Ukrainian Museum-Archives (UMA)
- Established: 1952 (members) 1977 (public)
- Location: 1202 Kenilworth Avenue, Tremont, Cleveland, Ohio
- Coordinates: 41°28′48″N 81°41′25″W﻿ / ﻿41.479965°N 81.69021°W
- Type: Heritage museum
- Collection size: 25,000+ pieces
- Founder: Leonid Bachynsky Alexander Fedynsky
- Executive director: Paul Burlij
- Director: Andrii Fedynskyi
- President: Taras Mahlay
- Chairperson: Kristina Kvartsyana
- Curator: Aniza Kraus
- Website: umacleveland.org

= Ukrainian Museum-Archives =

The Ukrainian Museum-Archives (UMA) opened privately in 1952 and publicly, as a non-profit, in 1977. Housed in a one-time convent for Ukrainian nuns turned one-time home for Ukrainian boy scouts, the three-story late 19th-century home is located in Cleveland's historic Tremont neighborhood. There, two displaced Ukrainian scholars "took on the mission of collecting and preserving items from Ukrainian history and culture during an era when this kind of material was being deliberately destroyed in the Soviet Ukraine."

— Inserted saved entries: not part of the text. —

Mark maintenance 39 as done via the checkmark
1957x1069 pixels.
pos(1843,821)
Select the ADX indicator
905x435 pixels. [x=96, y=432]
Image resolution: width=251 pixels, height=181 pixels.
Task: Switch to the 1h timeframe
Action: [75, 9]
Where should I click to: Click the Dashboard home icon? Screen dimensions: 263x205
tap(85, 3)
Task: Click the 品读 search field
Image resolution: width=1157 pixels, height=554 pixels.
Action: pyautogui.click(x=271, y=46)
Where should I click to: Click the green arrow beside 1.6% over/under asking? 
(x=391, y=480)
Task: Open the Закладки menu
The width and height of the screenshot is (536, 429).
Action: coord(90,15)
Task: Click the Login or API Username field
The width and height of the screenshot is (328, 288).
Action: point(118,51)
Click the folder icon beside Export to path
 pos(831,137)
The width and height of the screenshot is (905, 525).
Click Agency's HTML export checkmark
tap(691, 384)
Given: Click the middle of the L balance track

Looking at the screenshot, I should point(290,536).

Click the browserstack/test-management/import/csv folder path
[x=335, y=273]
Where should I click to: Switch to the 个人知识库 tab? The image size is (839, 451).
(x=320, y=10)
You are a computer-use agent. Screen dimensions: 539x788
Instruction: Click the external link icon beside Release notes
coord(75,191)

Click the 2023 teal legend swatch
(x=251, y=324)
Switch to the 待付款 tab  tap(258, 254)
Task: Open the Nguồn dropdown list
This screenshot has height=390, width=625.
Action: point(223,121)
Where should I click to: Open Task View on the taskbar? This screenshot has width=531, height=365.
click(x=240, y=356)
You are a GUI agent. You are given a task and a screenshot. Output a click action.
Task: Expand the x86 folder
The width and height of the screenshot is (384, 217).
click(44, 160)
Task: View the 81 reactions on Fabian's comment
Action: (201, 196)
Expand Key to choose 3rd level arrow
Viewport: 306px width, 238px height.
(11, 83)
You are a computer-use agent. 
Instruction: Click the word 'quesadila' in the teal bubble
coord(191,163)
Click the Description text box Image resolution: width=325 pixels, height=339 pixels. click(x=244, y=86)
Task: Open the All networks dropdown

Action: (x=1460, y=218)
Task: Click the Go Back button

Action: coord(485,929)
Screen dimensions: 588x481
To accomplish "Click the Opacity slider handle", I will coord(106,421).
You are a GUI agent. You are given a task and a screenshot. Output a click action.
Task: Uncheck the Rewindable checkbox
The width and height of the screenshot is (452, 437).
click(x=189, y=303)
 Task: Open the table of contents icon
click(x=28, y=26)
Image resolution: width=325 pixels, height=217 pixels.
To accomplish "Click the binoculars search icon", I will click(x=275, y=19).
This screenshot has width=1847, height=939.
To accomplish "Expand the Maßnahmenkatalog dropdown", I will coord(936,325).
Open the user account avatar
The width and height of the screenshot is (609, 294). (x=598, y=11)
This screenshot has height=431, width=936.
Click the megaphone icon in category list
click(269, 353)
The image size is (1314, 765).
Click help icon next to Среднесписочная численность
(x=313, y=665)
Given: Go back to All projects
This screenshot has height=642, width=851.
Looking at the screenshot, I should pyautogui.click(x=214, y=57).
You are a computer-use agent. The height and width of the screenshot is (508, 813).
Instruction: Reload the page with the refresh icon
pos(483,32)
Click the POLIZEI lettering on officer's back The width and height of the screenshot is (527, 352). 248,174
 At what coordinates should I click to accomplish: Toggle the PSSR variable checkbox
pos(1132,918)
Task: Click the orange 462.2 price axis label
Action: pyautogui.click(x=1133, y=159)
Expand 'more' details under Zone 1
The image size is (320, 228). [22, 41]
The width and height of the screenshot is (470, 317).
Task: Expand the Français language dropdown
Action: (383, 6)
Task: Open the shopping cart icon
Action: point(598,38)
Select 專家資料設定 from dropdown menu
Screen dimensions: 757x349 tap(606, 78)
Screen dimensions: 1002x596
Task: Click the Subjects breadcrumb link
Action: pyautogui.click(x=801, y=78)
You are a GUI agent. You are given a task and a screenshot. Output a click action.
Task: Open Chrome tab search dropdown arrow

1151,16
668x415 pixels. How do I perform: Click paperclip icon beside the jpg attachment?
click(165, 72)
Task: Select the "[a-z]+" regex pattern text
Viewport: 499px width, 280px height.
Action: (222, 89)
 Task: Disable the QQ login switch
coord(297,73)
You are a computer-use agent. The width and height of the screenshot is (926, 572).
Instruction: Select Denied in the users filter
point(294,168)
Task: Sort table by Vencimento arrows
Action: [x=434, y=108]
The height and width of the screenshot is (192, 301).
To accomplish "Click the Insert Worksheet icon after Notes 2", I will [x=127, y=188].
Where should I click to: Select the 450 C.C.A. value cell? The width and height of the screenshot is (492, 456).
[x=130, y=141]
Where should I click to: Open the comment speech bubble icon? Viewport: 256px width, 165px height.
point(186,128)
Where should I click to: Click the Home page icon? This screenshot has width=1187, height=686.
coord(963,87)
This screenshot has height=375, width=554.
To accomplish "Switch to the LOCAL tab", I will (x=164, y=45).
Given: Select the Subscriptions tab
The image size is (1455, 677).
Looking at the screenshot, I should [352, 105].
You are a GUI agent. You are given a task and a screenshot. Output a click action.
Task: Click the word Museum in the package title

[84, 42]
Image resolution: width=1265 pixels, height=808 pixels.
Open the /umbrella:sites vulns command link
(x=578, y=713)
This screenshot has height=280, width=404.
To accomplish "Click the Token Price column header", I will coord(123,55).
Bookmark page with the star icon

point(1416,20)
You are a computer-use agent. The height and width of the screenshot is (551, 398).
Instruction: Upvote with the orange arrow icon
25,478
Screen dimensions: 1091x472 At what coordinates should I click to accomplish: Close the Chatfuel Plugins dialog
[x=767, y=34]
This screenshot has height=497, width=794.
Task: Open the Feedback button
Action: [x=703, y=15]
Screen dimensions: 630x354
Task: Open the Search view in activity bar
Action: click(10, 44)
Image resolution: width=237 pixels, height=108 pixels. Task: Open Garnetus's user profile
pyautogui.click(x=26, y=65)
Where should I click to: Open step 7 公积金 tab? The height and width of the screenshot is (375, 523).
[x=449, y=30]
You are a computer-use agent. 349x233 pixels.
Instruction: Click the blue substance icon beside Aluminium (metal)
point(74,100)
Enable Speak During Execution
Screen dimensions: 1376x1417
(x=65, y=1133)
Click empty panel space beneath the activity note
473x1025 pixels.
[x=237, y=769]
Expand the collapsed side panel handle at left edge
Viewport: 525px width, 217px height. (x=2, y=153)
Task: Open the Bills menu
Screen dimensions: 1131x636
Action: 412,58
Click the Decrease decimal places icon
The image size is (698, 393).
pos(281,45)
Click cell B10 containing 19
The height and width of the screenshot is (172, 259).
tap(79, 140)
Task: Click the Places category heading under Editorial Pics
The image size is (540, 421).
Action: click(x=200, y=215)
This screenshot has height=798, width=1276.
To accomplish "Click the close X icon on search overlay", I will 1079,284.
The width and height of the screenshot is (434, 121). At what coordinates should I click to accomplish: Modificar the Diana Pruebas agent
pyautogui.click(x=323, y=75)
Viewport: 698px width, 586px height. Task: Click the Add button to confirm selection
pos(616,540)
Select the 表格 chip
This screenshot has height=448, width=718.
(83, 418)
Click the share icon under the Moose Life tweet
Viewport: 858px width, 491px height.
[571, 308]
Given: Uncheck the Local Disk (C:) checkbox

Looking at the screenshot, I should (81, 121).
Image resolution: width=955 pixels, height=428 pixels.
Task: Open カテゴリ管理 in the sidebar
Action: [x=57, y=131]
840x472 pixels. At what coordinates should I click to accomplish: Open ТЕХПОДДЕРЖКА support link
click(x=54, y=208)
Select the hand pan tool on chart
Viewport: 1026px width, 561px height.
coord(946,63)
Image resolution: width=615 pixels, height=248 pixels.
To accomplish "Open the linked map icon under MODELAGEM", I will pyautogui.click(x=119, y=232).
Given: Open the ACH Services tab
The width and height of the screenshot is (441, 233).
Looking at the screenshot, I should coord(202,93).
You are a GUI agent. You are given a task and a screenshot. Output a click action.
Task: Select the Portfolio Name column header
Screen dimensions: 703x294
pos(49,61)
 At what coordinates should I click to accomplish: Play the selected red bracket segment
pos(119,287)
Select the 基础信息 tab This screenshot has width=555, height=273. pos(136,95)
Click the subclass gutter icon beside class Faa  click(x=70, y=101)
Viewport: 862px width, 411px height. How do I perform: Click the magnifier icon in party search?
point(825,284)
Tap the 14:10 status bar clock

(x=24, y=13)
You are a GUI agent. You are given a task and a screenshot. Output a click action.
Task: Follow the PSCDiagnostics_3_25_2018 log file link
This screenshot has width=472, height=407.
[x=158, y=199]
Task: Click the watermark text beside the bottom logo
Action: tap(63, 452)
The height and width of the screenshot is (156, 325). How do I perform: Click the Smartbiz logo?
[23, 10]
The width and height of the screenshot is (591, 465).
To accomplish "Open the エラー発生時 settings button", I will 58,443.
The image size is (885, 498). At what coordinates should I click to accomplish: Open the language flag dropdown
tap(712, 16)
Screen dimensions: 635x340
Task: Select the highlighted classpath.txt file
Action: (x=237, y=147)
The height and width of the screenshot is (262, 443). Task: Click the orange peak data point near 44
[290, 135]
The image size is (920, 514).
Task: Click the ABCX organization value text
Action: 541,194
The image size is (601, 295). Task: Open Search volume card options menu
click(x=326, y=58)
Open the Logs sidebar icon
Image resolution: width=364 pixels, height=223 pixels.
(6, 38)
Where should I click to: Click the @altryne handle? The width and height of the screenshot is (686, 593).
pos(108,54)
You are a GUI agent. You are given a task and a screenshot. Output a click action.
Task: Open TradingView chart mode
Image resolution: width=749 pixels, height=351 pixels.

Their holdings now contain both a library with 45,000 books and 1,800 unique periodicals and one of the most extensive collections of Displaced Persons (DP) materials published in post-WWII European DP camps. It also contains a wide-ranging collection of archival ephemera, with tens of thousands of posters, postcards, photographs, stamps, and currency, and an extensive collection of recordings, with more than 2,000 rare 78 rpm and LP records. Its art collection spans both the work of renowned fine artists like sculptor Alexander Archipenko and painter-printmaker Jacques Hnizdovsky and traditional folk art, such as pysanky (Easter eggs), embroidery, and woodcarvings.

Considered a world-class archival leader, the UMA has partnered with the "United States Holocaust Memorial Museum, the National Academy of Sciences in Ukraine, and other institutions interested in digitizing its hidden gems." In 2020, it also partnered with the Department of Modern and Contemporary History of Foreign Countries at Taras Shevchenko National University of Kyiv and the Ukrainian Association of American Studies. Together, they published Sharing America’s Story with Ukraine: The Voice of America’s Ukrainian Service, 1949-2019, a series of essays and research papers on the 70th anniversary of the Ukrainian Service of the Voice of America (VOA). Describing the project, the UMA briefly encapsulates Ukraine's intellectual journey:For seven decades—from the dark days of the Cold War to the declaration of Ukraine’s independence to the Orange Revolution and the Euromaidan Revolution of Dignity—millions of Ukrainians have been tuning in to VOA to hear America’s message of freedom, democracy, rule of law, respect for national identity and Western security and solidarity.

== U.S.-Ukraine Agreement ==
In 1998, the Government of Ukraine "requested that the UMA prepare a pilot project that has since been incorporated into the U.S.-Ukraine Agreement on the Protection and Preservation of Cultural Heritage." The UMA, Ohio State University and Cleveland State University then offered courses on Ukrainian History and Culture. That allowed the UMA to apply for federal grants, and subsequently "gave the museum the seed money to build the archival building, allowing it to store collections in a properly regulated environment."